La questione ruota attorno ai Cyber Tyre, pneumatici intelligenti che integrano sensori capaci di raccogliere dati sulla dinamica di marcia. Una tecnologia all’avanguardia finita nel mirino di Washington, preoccupato che i dati possano essere accessibili a entità cinesi. Le nuove regole entreranno in vigore con i modelli 2027 per il software e 2029 per l'hardware.​

Negli ultimi mesi la tensione nella governance si è fatta evidente. I consiglieri nominati da Sinochem hanno sistematicamente bocciato i bilanci non per i risultati economici che sono rimasti soddisfacenti, ma per contestare la dichiarazione del consiglio secondo cui il gruppo cinese non avrebbe esercitato più il controllo sull’azienda. Quella delibera, approvata ad aprile 2025, era funzionale a superare gli ostacoli normativi negli Stati Uniti, ma Sinochem ha sempre ritenuto che sulla base dei patti parasociali e del diritto italiano il controllo di fatto permaneva.

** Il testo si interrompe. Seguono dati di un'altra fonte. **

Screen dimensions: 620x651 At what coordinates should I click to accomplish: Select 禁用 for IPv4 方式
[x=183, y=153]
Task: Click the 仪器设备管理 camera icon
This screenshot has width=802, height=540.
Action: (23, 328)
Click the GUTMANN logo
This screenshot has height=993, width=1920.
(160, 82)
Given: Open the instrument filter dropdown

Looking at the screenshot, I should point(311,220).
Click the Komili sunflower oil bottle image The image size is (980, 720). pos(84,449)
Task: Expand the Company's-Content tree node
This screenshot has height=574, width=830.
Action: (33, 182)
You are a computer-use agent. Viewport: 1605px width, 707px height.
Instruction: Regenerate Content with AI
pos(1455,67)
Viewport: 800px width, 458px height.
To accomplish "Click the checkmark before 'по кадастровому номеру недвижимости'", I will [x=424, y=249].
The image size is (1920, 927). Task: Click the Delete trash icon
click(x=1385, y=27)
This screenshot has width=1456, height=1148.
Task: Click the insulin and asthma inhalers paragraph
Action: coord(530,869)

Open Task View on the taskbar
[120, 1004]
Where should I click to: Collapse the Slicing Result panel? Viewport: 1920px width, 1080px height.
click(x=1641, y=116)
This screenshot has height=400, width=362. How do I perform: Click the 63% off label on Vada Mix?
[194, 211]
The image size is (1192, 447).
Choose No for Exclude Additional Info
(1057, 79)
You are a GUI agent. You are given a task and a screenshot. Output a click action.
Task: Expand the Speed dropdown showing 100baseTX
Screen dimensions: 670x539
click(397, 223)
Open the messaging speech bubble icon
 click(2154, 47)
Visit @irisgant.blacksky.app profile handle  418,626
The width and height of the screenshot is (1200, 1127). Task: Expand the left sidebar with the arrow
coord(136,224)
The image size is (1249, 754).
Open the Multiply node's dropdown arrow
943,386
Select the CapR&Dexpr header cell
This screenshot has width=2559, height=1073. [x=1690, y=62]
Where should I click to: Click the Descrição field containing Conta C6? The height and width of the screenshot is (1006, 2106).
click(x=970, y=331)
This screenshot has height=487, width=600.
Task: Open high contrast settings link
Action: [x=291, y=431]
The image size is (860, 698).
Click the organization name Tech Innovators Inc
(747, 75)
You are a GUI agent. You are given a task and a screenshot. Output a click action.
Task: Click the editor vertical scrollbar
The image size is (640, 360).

Parallelamente Marco Tronchetti Provera ha rafforzato la posizione italiana portando la propria quota oltre il 25%. La nomina da parte di Sinochem di Bnp Paribas come advisor a dicembre ha segnalato per la prima volta una concreta disponibilità a valutare la cessione.​

Il timing è cruciale. Il patto parasociale scadrà il 19 maggio 2026, prima dell'assemblea primaverile. In assenza di accordo, il rischio è uno scontro assembleare con liste contrapposte. Di fronte a questa situazione, il governo Meloni ha scelto un equilibrio pragmatico e si è fatto regista. Dopo aver archiviato a settembre un procedimento Golden Power, l'esecutivo ha lasciato intendere che potrebbe operare il congelamento dei diritti di voto, come ultima risorsa in caso la situazione non si risolvesse. Nelle prossime settimane si capirà se la trattativa troverà sbocco, permettendo a Pirelli di uscire dallo stallo e tornare a concentrarsi sulla performance sui mercati.